[Start of Attachment]

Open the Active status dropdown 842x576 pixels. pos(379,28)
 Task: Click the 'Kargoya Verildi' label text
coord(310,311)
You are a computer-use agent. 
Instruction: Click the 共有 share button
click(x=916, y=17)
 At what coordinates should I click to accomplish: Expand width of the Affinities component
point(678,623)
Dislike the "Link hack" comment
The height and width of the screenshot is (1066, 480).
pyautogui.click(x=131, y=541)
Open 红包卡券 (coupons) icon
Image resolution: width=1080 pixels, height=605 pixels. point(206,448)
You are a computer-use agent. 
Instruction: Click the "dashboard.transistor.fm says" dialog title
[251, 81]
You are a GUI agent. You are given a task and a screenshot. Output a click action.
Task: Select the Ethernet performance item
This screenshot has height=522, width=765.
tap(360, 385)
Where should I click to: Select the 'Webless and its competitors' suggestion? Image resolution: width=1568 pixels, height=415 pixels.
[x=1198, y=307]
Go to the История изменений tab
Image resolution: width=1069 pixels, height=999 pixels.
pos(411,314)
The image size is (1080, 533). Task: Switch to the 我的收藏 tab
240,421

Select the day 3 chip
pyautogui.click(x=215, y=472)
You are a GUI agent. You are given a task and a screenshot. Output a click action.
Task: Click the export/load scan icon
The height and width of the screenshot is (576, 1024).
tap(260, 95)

[End of Attachment]

» **EXERCISE AIM**
Copy the whole listing once more, exactly.

» **RESPONSE FOR THIS EXERCISE**
Open the Active status dropdown 842x576 pixels. pos(379,28)
 Task: Click the 'Kargoya Verildi' label text
coord(310,311)
You are a computer-use agent. 
Instruction: Click the 共有 share button
click(x=916, y=17)
 At what coordinates should I click to accomplish: Expand width of the Affinities component
point(678,623)
Dislike the "Link hack" comment
The height and width of the screenshot is (1066, 480).
pyautogui.click(x=131, y=541)
Open 红包卡券 (coupons) icon
Image resolution: width=1080 pixels, height=605 pixels. point(206,448)
You are a computer-use agent. 
Instruction: Click the "dashboard.transistor.fm says" dialog title
[251, 81]
You are a GUI agent. You are given a task and a screenshot. Output a click action.
Task: Select the Ethernet performance item
This screenshot has height=522, width=765.
tap(360, 385)
Where should I click to: Select the 'Webless and its competitors' suggestion? Image resolution: width=1568 pixels, height=415 pixels.
[x=1198, y=307]
Go to the История изменений tab
Image resolution: width=1069 pixels, height=999 pixels.
pos(411,314)
The image size is (1080, 533). Task: Switch to the 我的收藏 tab
240,421

Select the day 3 chip
pyautogui.click(x=215, y=472)
You are a GUI agent. You are given a task and a screenshot. Output a click action.
Task: Click the export/load scan icon
The height and width of the screenshot is (576, 1024).
tap(260, 95)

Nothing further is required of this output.